The UN Dimension Revisited: A Critique and Reassessment of Wilkenfeld and Brecher

Abstract

Wilkenfeld and Brecher (1984: 50, 52) investigate two general hypotheses regarding the circumstances and the consequences of UN activity in international crises: (a) the greater the seriousness of crises, the greater the extent of activity; (b) the greater the extent of the activity, the more satisfactory are certain outcomes. The authors test their hypotheses by cross-tabulating their measure of UN activity with indicators of crisis seriousness (severity) and crisis outcome. They then calculate a X2 statistic for each cross-tabulation. This statistic, however, indicates only that there is some general unspecified relationship in a sample-a point acknowledged by Wilkenfeld and Brecher (1984: 66)-and not that a directional relationship exists. Statistics such as Guttman's lambda for nominal data or Somers' d for ordinal data would have been more appropriate.

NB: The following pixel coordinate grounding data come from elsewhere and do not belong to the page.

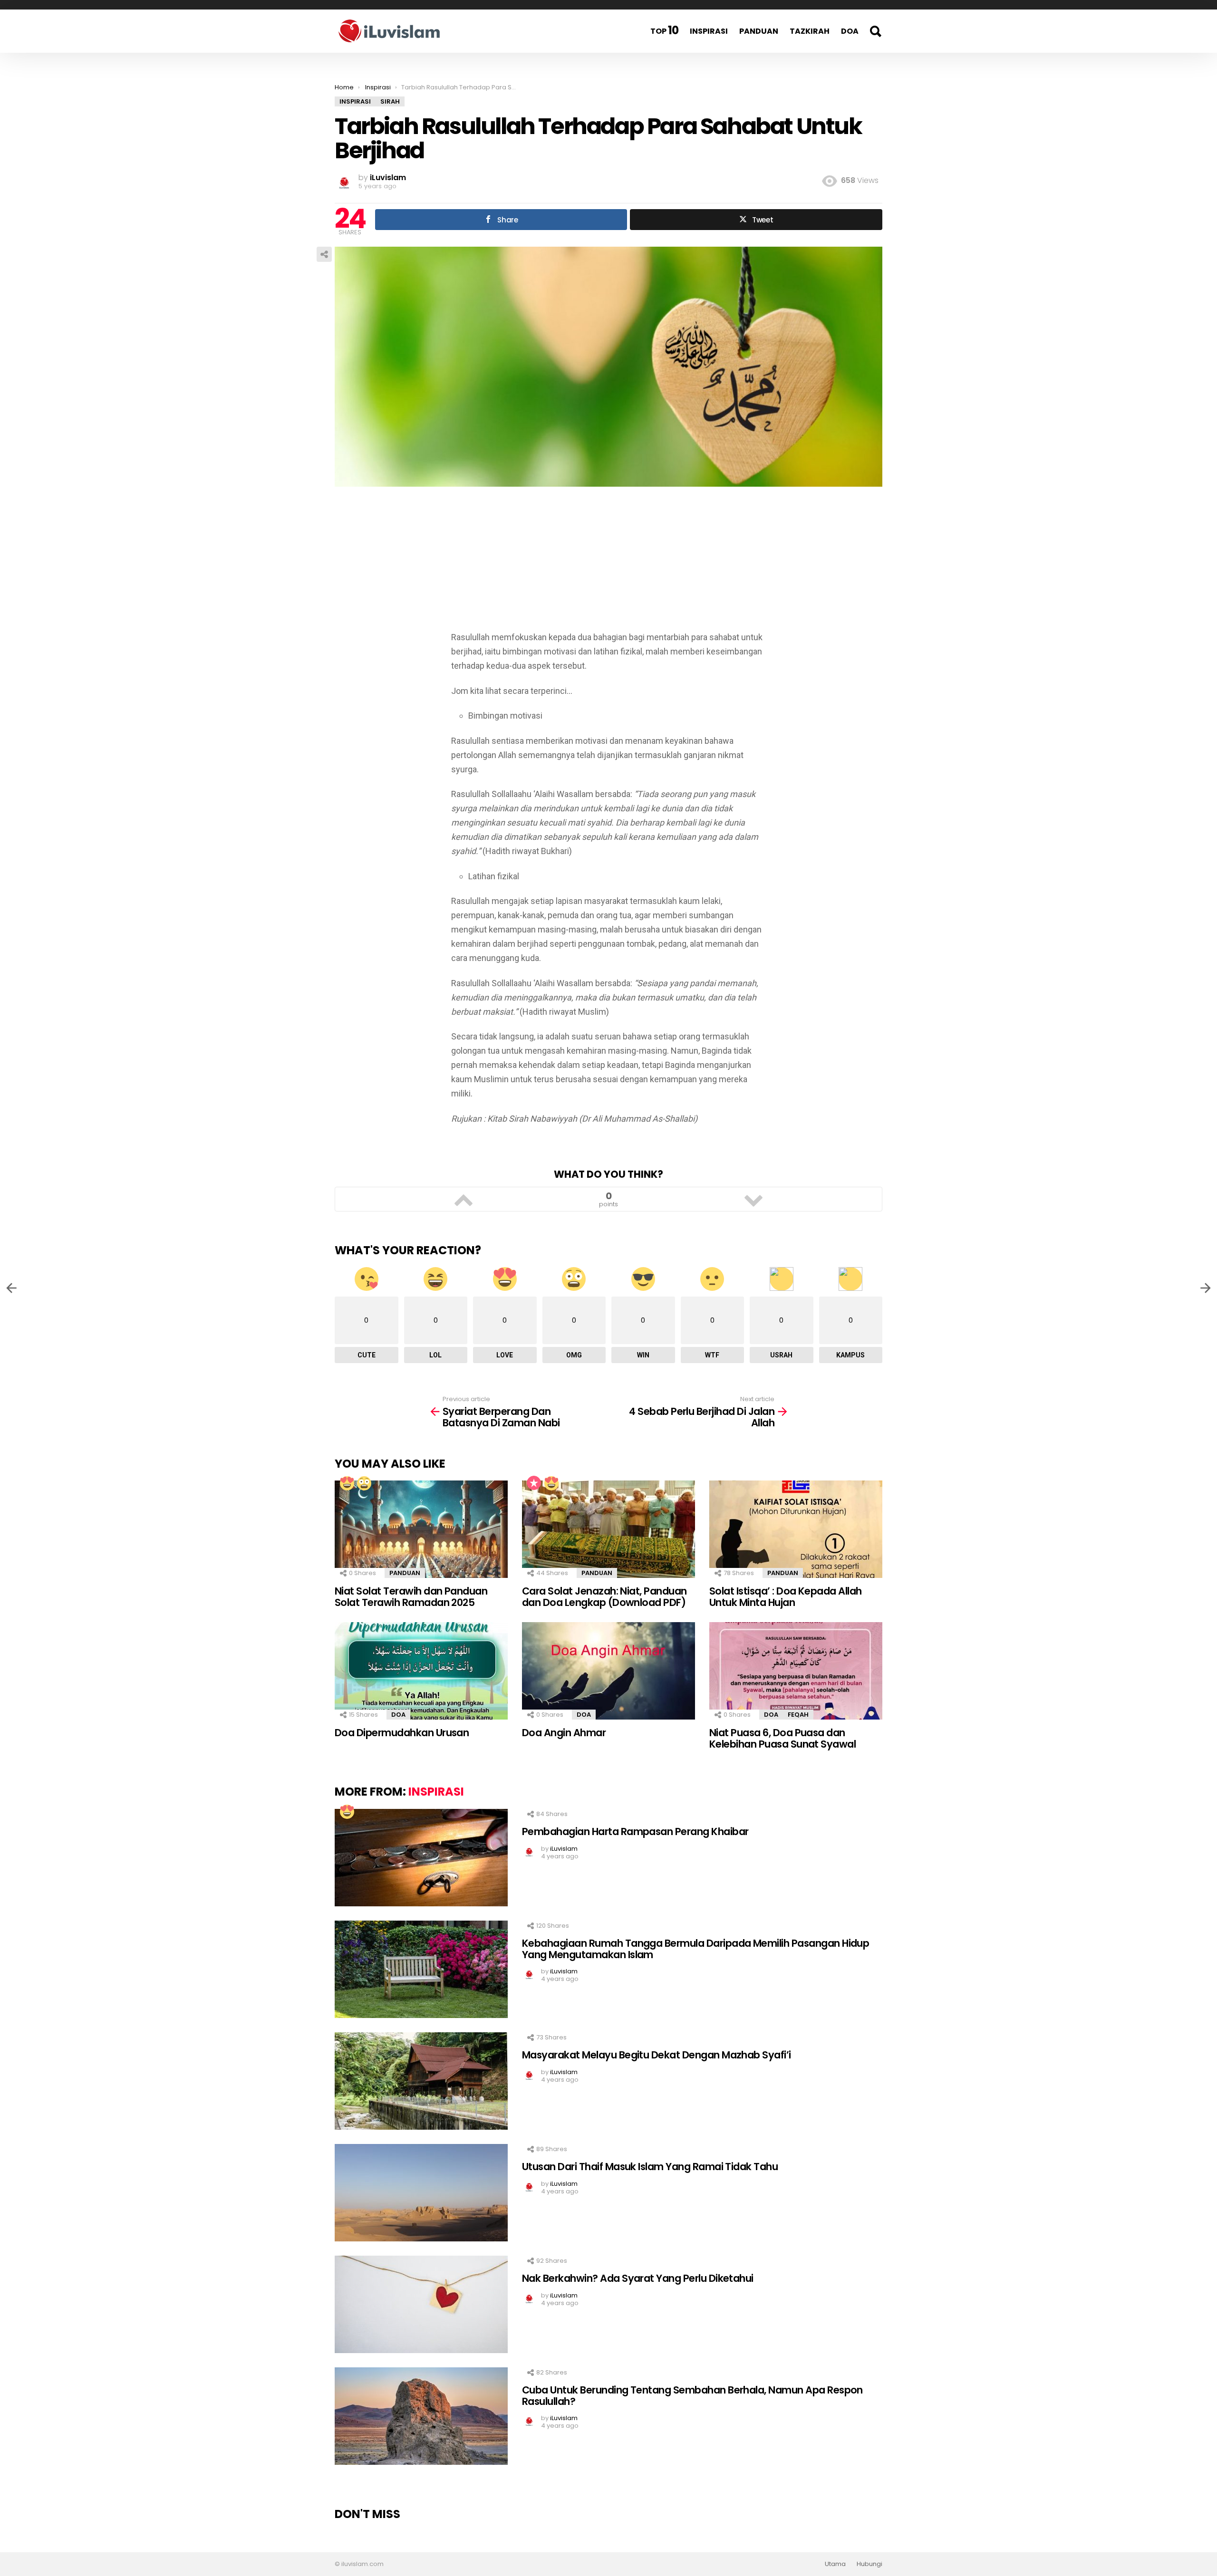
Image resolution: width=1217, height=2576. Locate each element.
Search (875, 31)
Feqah (798, 1714)
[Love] (346, 1483)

Wilkenfeld and Brecher (1984: 56-58) then conduct post hoc tests of their hypotheses by seeing if, for instance, the plurality of cases of high-level UN activity coincide with the most severe forms of violence. The authors implicitly test a priori predictions derived from their hypotheses. Simply looking at the conditional probabilities of activity for each level of the indicators of seriousness is inadequate because it does not guard against the natural null hypothesis of a disproportionately large number of cases in the cells of no activity or low-level activity with high severity. Consider, by way of example, the authors' (1984: 56) claim that the statistic of 47 per cent of the cases of preeminent violence leading to high-level activity 'proves' hypothesis (a). They do not account for the 53 percent of the cases of preeminent violence that lead to no activity or low-level activity. The authors cannot show that preeminent violence, no violence or low-level activity can be safely excluded from consideration; they do not show that their prediction error is tolerably low. Thus, Wilkenfeld and Brecher do not truly test their hypotheses. A proper test must take into account that their predictions are made a priori and must also account for prediction error. Prediction logic (Hildebrand et al., 1977) fulfills these requirements.